Sunday, July 29, 2007


I've been reading reviews of a book by David Gelertner entitled Americanism.
(David Gelernter, Americanism: The Fourth Great Western Religion. New York: Doubleday, 2007.). This could well be the next book our book club takes up, if I have anythng to say about it (and, well, I always do).

From the tone of the reviews, written by the likes of Peter Leithardt and Douglas Wilson, I'm not probably going to like what Gelertner has to say. But we've been aware--haven't we?--of a Great American Civil Religion for some years, and here is both a book to celebrate and define it, and critics to cluck their tongues. I'll quote from Wilson's BLOG AND MABLOG, to give those of you who care a taste of his interesting apologetics:

I have said this a number of times, and I hope that my family and friends figure out a way to get some form of this point enscribed on my tombstone. Secular states that know their business want to keep their citizenry happy and busy with their religious hobbies. The ultimate decisions are made without regard to God and His law, and without taking into account the fact that Jesus Christ is Lord of heaven and earth. This is an arrangement that all empires have always wanted to make, and no consistent Christian can have anything to do with it.

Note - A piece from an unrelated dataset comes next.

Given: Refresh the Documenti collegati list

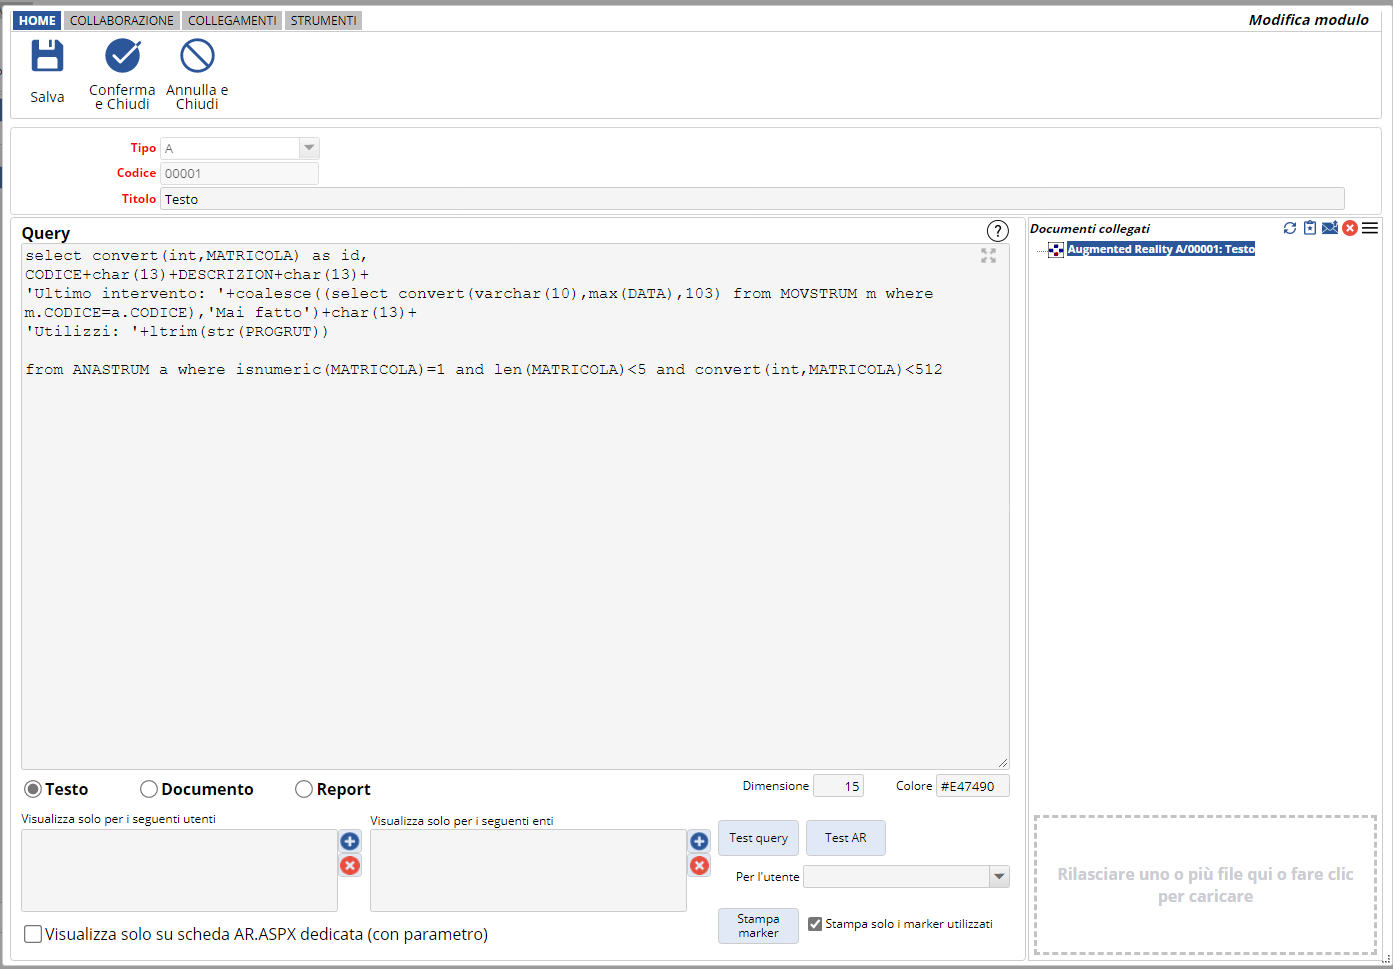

Gelernter assumes this kind of religious pragmatism throughout. Whether Jesus was the Messiah of God is a matter upon which we can have different opinions. We can be faithful to the ultimate religious issues before us, and we can do this knowing that belief in God is optional. What is not optional is that necessary belief in man.

But Christians don't get to think this way. We don't believe in man -- we believe in the one Man, the mediator between God and men. Man in his own name is all screwed up. He worships things like ideas, and air power, and propositions. I am spending time on this book because in my view it is a very dangerous book. Gelernter is not trying to sell us something that nobody ever heard of before. He is rather explaining to us a good deal of our history, and if we are humble enough to learn from him we will see that the roots of our compromise go back centuries. He is not trying to sell us something that we haven't already halfway bought.
Ok, the gauntlet is thrown down.
I think this book could be the basis for a serious discussion about : religion in America; OUR religion in American; The Fourth Great Western Religion in America; and how the three interact.